Book review: Start Somewhere by Ian Lynam

Gareth Davies
3 min readAug 21, 2020
Original artwork by the author

As I’ve been thinking about writing for a while and the list of essays I want to write keeps getting longer. Now, that doesn’t mean that the essays themselves are getting written though.

I keep buying more books that look interesting. I keep reading blog posts that attract my attention. I keep liking instagram posts that I am envious of because they’re posting about content I want to be involved with (and they’re getting hundreds of likes). All of this can be great and really inspirational or it can be creatively debilitating. Everyone knows it’s really easy to over-consume artistically. Instagram makes it too easy and we have less and less appreciation for the long read or taking time to develop a style. So where do you start? Enter Start Something: A handbook of dubious exercises, tips and rants about becoming a designer who writes by Ian Lynam.

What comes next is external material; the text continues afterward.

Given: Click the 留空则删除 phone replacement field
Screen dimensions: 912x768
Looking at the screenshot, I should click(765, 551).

I saw this on Draw Down (this shop is amazing and full of great books but the postage is really high for the UK so I bought it straight from the publisher) and the zine format, reasonable price and title alone grabbed my attention. I bought it a while ago and despite it’s accessible length (A5 70-odd pages) I’ve only got round to reading it now but I’m annoyed I waited so long because it’s great.

That’s the general gist of this review: this booklet/zine is great.

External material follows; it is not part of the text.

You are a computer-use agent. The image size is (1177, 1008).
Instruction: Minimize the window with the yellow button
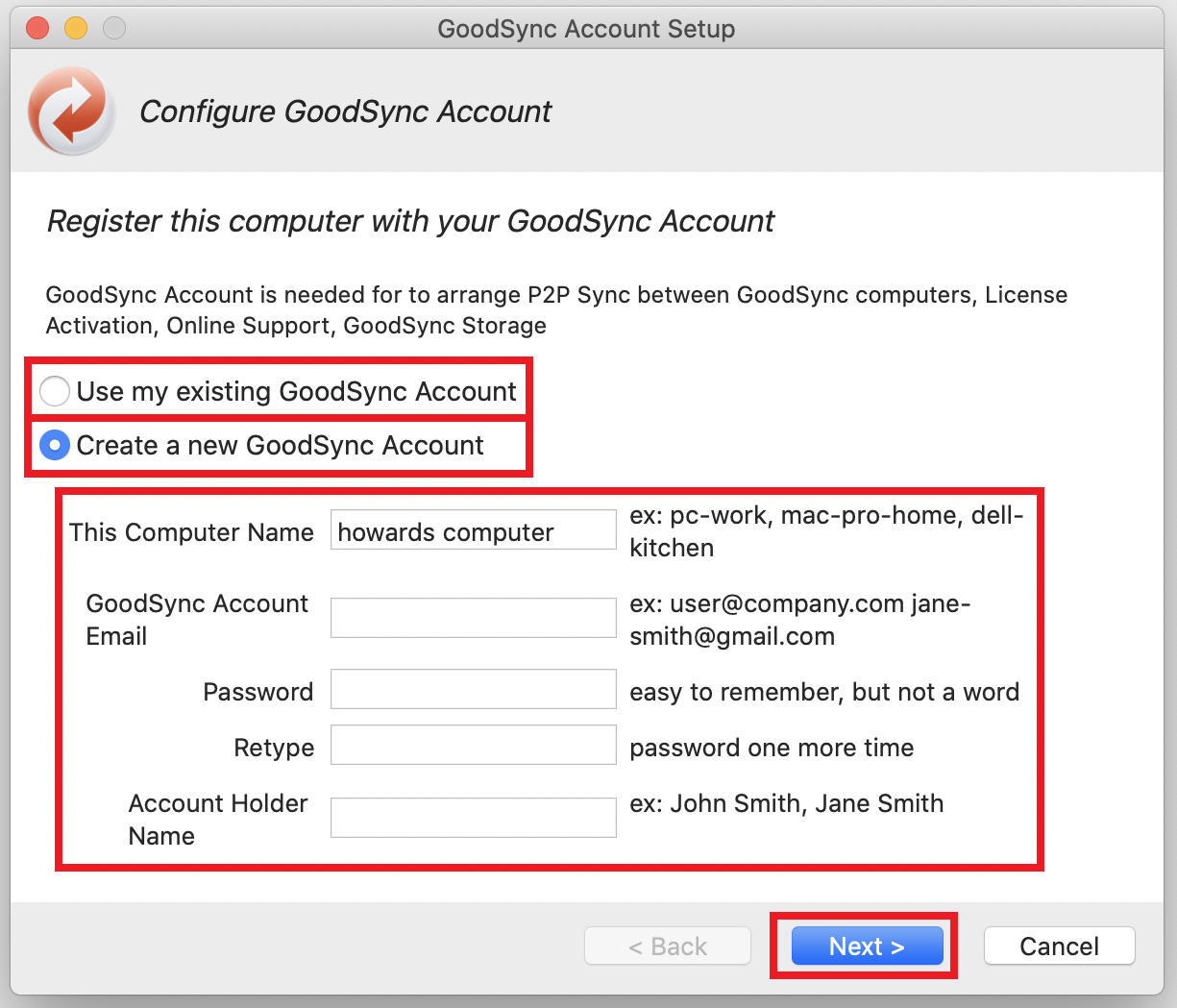(76, 29)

It’s completely unpretentious and its aim is to remove the barrier that designers can feel when they’re aiming to create their own content. (Lynam even says, stop calling it ‘content’ and you’ll do yourself a big favour.) There are a few, unconventional, exercises throughout it that are aimed just to get you writing something down and to get the ball rolling — no matter how daft or awkward that writing might be. (I didn’t see them applying much to me, given the essays I want to write, but I could see how they would help others.)

The main bit that really stood out to me though was the section titled Micro-curating.

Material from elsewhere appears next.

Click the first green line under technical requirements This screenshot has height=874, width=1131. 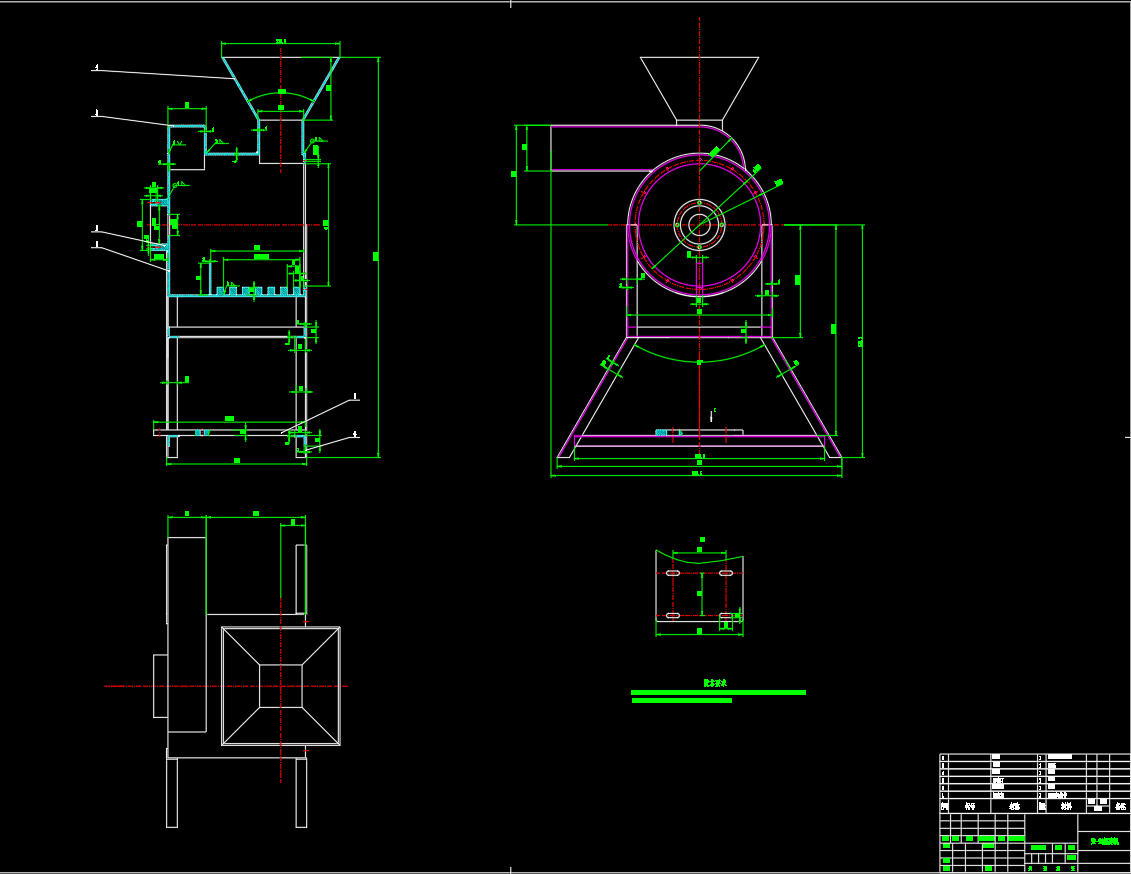pyautogui.click(x=717, y=692)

Lynam encourages the reader that small scale exhibitions can be really easy to create, organise and also give you a great reason to write something for. This alone could sum up a lot of what Lynam is encouraging throughout the zine, i.e. don’t overthink your ideas to the point they become too overwhelming. Those ideas can be really niche and that’s ok, just get those ideas out of your head and onto paper. Lynam doesn’t say this exactly but I also took this to mean don’t be concerned with mass appeal and striving for likes and shares. In the section ‘Tip: No really, fuck content’, he writes “Remember how I said that most design writing is boring… Most designers are actually boring… [sic] because they’re hiding from who they really are and acting like they’re being someone or something that they are ‘supposed to’ be.” This is so obvious it’s brilliant. Now I want to make clear this isn’t aimed at anyone and is in no way throwing shade at many other, very talented designers! I just took this as a huge release to design, write, create what you personally want to do.

“Don’t overthink your ideas to the point they become too overwhelming”

I know as designers we have clients and briefs and restrictions, I’m not talking about that. I see this as relating to passion projects. Personal work. Getting on and creating that work, irrespective and, almost certainly, absent of any client. Then if you get commissioned to create that work, great! If you don’t, who cares, you are creating the work you want to create, for yourself, and that potentially really niche audience who will love it as much as you do.